> **Assigned task**
All lines from the one containing "Click the app" down to the one containing "Given: Uncheck Show All Positions checkbox", both ends included, are to be given again exactly; omit the rest of the listing below.

> **Exercise data**
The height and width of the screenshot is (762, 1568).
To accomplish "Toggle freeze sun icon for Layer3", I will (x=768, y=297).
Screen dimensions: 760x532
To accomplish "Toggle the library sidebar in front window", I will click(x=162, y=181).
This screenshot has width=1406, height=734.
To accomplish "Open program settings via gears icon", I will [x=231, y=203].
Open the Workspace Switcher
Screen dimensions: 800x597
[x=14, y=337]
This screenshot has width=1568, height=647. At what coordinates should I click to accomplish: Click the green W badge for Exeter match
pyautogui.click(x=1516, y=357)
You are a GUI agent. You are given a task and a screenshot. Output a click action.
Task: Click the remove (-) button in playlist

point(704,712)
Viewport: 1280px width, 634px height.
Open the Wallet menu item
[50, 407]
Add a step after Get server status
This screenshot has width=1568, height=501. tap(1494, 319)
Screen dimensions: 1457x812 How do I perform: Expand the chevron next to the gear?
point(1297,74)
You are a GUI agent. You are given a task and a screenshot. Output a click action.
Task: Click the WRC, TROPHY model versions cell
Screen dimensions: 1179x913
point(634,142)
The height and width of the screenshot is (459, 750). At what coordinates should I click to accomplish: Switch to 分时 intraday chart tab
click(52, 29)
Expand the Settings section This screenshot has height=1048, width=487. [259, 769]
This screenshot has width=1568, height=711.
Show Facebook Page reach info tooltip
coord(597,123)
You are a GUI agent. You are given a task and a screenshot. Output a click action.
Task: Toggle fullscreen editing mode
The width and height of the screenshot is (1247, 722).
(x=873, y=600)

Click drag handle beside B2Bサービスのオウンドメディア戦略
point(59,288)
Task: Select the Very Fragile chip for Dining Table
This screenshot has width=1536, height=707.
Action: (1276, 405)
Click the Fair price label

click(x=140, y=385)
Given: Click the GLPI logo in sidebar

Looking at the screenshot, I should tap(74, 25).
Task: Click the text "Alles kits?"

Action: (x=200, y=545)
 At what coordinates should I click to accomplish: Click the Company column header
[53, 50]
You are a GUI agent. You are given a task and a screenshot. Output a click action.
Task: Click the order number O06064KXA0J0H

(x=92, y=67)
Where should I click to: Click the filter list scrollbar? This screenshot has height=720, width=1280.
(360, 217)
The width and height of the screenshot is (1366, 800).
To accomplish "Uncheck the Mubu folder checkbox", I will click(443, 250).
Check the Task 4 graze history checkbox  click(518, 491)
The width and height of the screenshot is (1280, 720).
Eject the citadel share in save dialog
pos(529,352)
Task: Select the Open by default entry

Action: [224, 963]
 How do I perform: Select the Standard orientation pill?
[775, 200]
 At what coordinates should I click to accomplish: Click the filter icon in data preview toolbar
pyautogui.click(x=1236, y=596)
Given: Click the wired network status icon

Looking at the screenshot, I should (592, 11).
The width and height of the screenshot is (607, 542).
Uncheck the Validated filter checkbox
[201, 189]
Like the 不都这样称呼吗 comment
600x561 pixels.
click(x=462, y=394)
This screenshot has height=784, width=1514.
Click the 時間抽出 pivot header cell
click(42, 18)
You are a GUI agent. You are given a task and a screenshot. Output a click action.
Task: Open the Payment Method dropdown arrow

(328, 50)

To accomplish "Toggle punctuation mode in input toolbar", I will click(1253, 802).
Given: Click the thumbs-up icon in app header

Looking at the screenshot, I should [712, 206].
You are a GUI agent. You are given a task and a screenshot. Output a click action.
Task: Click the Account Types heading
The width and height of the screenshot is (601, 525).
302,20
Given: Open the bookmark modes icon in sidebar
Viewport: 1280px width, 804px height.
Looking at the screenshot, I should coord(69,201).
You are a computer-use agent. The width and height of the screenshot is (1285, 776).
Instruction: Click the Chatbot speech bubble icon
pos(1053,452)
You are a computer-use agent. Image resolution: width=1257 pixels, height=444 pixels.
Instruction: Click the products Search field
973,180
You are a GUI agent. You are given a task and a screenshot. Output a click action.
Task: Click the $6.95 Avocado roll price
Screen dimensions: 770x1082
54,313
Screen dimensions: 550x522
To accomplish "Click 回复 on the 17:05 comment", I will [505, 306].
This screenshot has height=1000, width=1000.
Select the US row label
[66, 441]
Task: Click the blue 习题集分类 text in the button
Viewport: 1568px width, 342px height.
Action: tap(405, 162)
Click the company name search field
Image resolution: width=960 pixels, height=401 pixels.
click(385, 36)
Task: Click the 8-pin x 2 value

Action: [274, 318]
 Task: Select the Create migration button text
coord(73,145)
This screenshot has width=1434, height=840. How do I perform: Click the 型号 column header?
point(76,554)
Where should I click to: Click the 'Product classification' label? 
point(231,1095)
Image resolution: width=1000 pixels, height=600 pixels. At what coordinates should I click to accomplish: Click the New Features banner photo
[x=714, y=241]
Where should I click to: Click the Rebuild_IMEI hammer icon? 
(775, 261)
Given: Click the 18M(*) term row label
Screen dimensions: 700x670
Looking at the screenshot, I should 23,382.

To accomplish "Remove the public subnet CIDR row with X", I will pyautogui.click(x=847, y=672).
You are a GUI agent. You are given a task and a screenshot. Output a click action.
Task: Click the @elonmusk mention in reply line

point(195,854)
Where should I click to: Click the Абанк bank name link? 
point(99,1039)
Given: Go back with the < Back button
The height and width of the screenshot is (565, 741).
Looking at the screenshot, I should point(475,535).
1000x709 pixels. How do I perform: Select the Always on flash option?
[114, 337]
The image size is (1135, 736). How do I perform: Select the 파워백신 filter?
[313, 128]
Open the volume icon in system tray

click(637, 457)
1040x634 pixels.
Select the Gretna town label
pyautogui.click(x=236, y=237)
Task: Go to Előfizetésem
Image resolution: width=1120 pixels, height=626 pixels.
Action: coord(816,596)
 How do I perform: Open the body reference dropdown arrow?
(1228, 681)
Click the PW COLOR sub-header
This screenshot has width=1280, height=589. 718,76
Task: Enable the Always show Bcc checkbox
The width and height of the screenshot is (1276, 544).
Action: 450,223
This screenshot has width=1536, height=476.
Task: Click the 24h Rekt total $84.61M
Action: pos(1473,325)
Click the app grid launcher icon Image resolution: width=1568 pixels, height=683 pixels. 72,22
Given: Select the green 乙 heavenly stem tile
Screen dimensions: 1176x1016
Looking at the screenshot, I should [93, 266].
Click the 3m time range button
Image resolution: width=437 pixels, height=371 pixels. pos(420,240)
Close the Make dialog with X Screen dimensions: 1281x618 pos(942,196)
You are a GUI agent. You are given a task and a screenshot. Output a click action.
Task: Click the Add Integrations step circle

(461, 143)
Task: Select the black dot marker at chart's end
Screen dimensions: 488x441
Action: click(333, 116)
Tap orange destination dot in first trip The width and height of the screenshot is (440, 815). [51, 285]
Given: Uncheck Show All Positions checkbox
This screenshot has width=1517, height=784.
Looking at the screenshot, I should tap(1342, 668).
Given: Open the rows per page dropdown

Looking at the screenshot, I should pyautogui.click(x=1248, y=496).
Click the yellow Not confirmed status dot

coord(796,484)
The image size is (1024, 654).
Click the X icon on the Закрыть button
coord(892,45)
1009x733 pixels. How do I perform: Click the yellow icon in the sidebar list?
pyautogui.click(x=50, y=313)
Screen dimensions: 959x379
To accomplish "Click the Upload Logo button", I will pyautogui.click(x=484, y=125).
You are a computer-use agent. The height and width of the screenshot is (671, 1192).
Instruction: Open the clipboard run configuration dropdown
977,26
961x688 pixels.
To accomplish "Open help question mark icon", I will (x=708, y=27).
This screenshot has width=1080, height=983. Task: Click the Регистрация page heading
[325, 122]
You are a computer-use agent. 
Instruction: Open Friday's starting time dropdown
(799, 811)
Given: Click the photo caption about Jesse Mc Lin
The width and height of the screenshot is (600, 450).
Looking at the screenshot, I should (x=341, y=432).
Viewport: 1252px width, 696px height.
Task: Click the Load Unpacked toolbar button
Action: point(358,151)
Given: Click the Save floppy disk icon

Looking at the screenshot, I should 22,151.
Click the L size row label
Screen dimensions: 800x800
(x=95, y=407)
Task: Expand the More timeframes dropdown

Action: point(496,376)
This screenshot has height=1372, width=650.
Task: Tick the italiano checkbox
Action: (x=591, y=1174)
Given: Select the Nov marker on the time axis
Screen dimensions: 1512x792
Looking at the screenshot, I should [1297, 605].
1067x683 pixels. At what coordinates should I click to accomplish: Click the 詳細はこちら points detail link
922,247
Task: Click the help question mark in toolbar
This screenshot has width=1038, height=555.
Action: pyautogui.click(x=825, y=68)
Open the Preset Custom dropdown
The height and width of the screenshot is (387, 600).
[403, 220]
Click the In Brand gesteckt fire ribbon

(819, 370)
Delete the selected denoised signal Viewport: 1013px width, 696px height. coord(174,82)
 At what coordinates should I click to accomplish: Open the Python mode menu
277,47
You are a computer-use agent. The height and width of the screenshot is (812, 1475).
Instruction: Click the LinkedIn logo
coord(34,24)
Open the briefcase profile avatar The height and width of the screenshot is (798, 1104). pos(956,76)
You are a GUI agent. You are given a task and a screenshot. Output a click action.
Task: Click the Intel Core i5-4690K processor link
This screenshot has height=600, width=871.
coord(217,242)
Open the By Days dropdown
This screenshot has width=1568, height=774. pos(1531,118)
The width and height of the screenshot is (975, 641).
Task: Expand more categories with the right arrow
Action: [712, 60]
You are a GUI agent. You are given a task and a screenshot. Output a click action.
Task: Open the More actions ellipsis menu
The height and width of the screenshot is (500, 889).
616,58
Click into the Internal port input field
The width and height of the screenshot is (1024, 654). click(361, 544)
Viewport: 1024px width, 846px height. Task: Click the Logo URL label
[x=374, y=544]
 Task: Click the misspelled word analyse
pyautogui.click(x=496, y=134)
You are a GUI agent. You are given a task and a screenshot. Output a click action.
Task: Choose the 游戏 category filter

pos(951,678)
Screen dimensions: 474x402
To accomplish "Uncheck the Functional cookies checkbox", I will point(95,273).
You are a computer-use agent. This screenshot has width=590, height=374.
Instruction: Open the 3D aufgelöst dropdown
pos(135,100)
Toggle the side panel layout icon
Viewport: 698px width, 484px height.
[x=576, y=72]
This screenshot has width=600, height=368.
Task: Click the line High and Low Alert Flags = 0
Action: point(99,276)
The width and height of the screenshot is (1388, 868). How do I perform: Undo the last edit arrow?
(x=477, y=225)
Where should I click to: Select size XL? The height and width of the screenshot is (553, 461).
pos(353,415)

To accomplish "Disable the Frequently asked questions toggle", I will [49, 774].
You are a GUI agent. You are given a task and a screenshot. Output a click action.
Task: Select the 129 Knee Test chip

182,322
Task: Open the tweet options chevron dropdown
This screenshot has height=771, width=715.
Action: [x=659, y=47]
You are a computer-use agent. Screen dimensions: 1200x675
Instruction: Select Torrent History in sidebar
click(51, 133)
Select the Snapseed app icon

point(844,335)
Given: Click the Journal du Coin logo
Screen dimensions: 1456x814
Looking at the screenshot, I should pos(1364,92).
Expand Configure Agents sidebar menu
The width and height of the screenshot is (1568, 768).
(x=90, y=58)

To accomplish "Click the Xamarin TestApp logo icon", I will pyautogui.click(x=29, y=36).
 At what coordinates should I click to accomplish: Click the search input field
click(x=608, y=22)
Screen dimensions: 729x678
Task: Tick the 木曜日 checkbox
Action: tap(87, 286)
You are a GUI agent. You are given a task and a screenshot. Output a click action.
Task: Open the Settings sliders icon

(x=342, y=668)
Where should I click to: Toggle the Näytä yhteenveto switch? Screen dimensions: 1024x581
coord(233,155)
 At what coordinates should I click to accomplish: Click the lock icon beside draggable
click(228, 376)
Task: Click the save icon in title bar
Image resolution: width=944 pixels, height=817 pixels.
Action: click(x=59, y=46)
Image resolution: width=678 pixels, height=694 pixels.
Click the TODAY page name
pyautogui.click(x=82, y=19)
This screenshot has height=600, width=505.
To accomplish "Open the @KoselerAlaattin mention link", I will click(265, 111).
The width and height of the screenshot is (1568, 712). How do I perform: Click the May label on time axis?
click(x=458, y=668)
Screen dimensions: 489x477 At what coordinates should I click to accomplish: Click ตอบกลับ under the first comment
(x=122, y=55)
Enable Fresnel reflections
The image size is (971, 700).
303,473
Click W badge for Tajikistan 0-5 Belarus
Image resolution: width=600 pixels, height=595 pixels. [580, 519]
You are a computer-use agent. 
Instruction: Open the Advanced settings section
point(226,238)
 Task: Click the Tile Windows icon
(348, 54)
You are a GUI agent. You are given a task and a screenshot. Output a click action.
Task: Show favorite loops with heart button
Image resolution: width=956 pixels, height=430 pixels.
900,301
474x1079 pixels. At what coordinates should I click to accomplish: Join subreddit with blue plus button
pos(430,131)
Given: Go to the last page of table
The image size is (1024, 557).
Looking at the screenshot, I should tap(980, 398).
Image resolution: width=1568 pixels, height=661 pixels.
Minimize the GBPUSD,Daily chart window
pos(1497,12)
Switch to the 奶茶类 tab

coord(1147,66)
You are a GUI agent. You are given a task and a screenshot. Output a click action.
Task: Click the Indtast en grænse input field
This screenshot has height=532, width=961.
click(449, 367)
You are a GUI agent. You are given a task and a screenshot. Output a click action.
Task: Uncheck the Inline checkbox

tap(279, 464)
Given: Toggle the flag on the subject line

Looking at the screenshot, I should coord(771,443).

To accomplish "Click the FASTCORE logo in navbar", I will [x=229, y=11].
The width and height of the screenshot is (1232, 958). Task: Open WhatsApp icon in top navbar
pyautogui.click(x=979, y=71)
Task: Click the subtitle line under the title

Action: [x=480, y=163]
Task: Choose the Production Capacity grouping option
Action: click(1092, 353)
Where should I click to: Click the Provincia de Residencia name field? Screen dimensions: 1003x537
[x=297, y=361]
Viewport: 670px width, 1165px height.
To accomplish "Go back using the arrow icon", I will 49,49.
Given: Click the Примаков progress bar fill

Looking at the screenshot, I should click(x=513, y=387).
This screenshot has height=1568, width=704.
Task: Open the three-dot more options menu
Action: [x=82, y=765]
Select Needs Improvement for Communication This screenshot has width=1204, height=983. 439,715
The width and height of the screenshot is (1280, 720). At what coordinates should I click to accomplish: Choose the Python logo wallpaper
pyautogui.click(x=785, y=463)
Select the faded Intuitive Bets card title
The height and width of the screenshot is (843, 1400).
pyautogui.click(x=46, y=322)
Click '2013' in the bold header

> **Response to the exercise**
Click the app grid launcher icon Image resolution: width=1568 pixels, height=683 pixels. 72,22
Given: Select the green 乙 heavenly stem tile
Screen dimensions: 1176x1016
Looking at the screenshot, I should [93, 266].
Click the 3m time range button
Image resolution: width=437 pixels, height=371 pixels. pos(420,240)
Close the Make dialog with X Screen dimensions: 1281x618 pos(942,196)
You are a GUI agent. You are given a task and a screenshot. Output a click action.
Task: Click the Add Integrations step circle

(461, 143)
Task: Select the black dot marker at chart's end
Screen dimensions: 488x441
Action: click(333, 116)
Tap orange destination dot in first trip The width and height of the screenshot is (440, 815). [51, 285]
Given: Uncheck Show All Positions checkbox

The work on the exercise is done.